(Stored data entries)

>>>

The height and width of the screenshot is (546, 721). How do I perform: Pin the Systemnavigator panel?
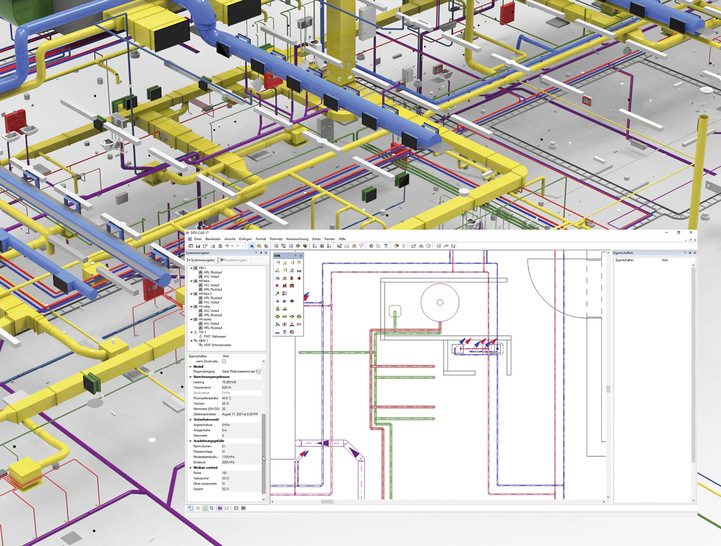[x=258, y=253]
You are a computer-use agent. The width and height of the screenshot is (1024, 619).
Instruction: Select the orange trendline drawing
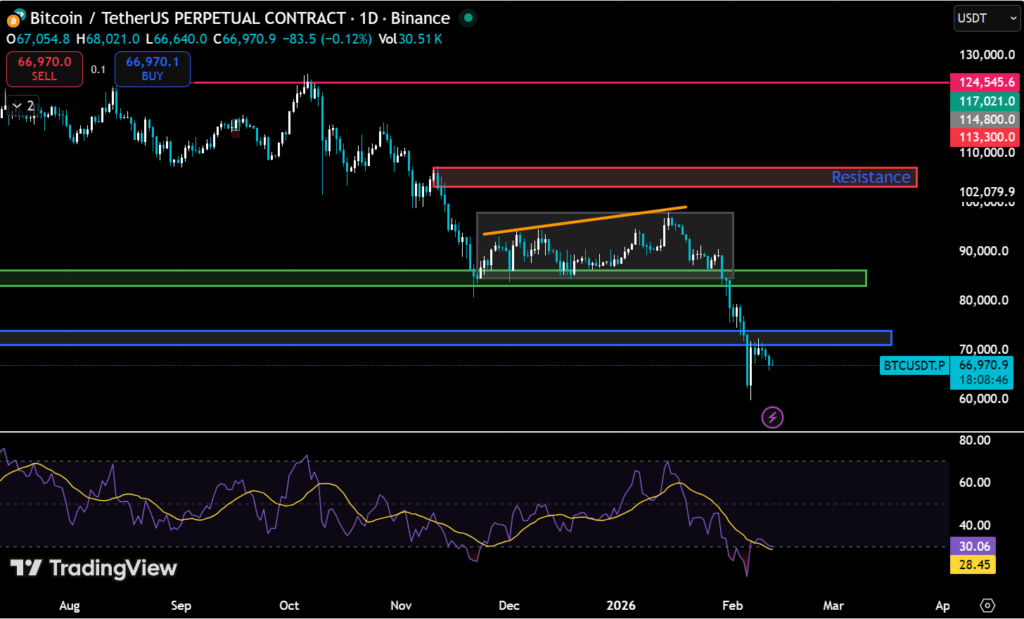coord(585,222)
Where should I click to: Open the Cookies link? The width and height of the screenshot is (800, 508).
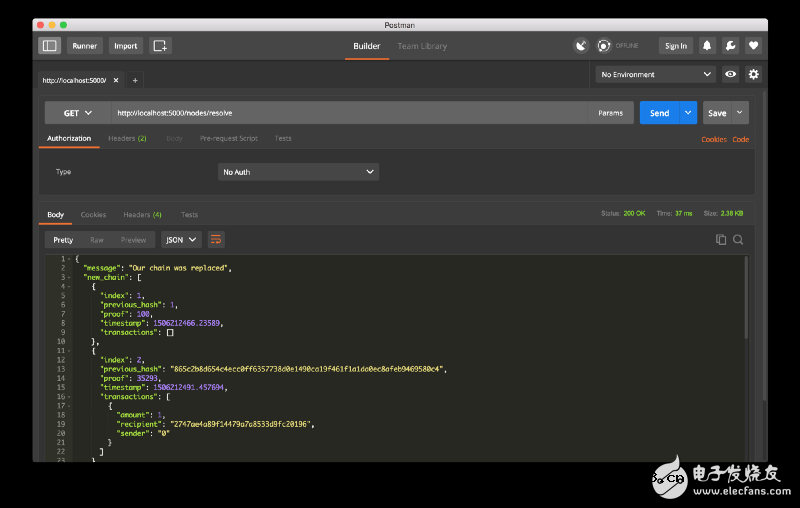click(714, 139)

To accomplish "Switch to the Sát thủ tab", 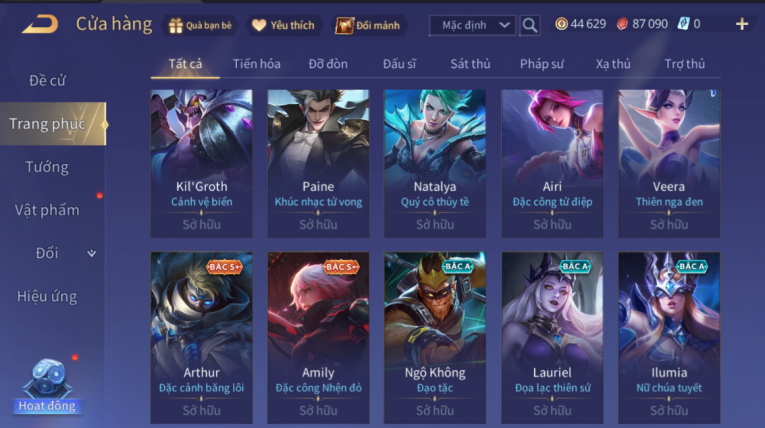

<<<

__What you need to do__.
Once the pictures are removed, output the entries above exactly as given.

__Result__.
The height and width of the screenshot is (546, 721). How do I perform: Pin the Systemnavigator panel?
[x=258, y=253]
You are a computer-use agent. The width and height of the screenshot is (1024, 619).
Instruction: Select the orange trendline drawing
coord(585,222)
Where should I click to: Open the Cookies link? The width and height of the screenshot is (800, 508).
click(714, 139)

To accomplish "Switch to the Sát thủ tab", 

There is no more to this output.